The fact that Pheremones are the major trigger of this sequence also does not impoverish that which we label, love.

In light of this, I do not believe in "love at first sight"

I have, however personally, experienced overwhelming attraction at first scent.
So powerful, that nothing else mattered!
For 22 years of my life, I was "led around by my nose" but that's a very long story.

Suggest that you research human pheremones.

It's worth the effort.

Alo Ha

Weezard

Weezard
06-13-2010, 10:05 AM
I dont really care if love is real or not. All I know is I never want to live without the feeling and I would rather die than to be without it

This shit is really wearing me down guys. Pray for me

No.

What I will do, is remind you, that may not be in full control of your situation, but only YOU determine how it affects you.
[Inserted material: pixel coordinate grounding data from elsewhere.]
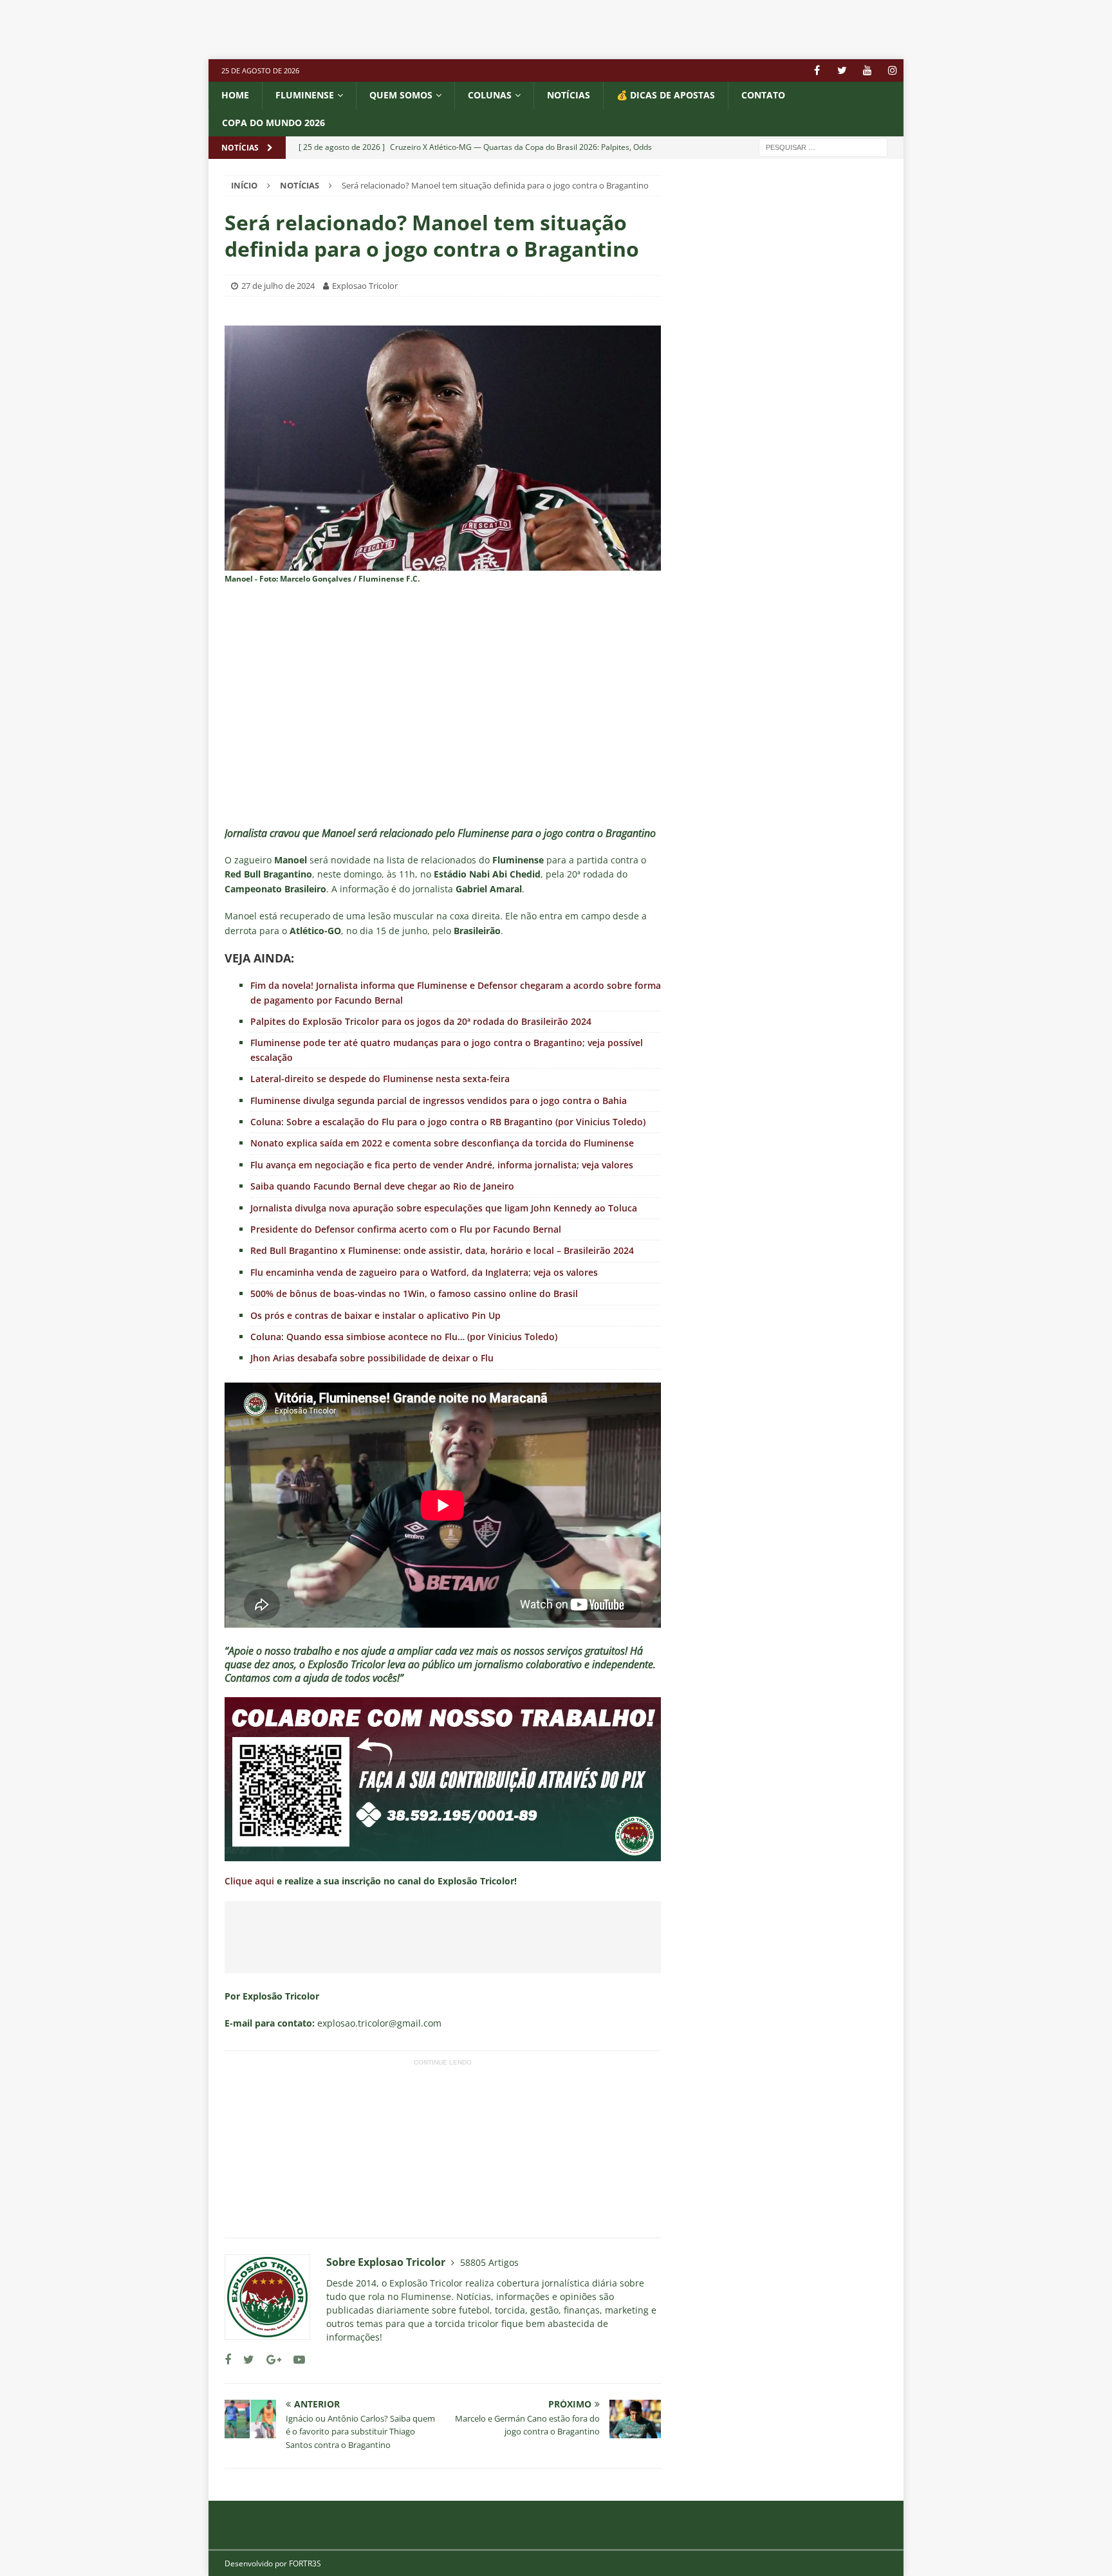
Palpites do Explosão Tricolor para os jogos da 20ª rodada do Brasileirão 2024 (420, 1021)
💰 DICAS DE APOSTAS (665, 95)
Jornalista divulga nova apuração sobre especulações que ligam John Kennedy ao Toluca (443, 1208)
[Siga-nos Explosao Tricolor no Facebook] (228, 2359)
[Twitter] (842, 70)
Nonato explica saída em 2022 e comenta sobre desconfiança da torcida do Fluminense (442, 1143)
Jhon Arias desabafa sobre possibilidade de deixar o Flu (372, 1358)
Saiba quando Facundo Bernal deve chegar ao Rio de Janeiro (382, 1186)
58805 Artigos (489, 2262)
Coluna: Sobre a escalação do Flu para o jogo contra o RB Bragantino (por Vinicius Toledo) (447, 1122)
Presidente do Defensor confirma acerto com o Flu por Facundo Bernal (405, 1229)
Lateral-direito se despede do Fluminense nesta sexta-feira (380, 1078)
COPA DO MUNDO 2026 (273, 122)
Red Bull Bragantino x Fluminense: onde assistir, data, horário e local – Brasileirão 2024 (442, 1250)
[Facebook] (817, 70)
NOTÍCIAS (568, 95)
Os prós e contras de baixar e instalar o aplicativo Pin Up (375, 1315)
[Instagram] (892, 70)
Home (235, 95)
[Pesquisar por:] (823, 146)
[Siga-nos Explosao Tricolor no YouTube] (294, 2359)
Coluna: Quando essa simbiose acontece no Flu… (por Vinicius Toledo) (403, 1336)
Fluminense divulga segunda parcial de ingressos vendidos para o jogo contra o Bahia (438, 1100)
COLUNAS (490, 95)
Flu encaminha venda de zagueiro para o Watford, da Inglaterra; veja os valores (424, 1272)
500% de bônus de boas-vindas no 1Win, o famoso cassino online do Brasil (414, 1293)
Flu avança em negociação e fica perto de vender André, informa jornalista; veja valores (441, 1165)
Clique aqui (249, 1881)
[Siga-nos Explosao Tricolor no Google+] (269, 2359)
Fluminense (304, 95)
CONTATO (763, 95)
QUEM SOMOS (400, 95)
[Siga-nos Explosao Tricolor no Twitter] (244, 2359)
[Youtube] (867, 70)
Jus' think on that for a while.

Humor me.

Aloha nui.
Weezard

BlueBlazer
06-13-2010, 11:02 AM
For 22 years of my life, I was "led around by my nose" but that's a very long story.

Suggest that you research human pheremones.

Do pheremones smell like bacon?

'Cause the smell of bacon turns me into a single minded zombie following the aroma trail to the source despite all obstacles . . . just saying. :smokin:

Mr. TBAGU 420
06-29-2010, 06:13 AM
a little faith and some positive thinking can take you a long way, glad everything is working out for you so far. I guess I'm the exact opposite of you though, I've been through too many relationships and have been screwed over in just about every way imaginable that right now I just want to be left alone and do things my way until I finally feel I'm ready to play the relationship game again.

I feel ya... i'm in the EXACT same position right now.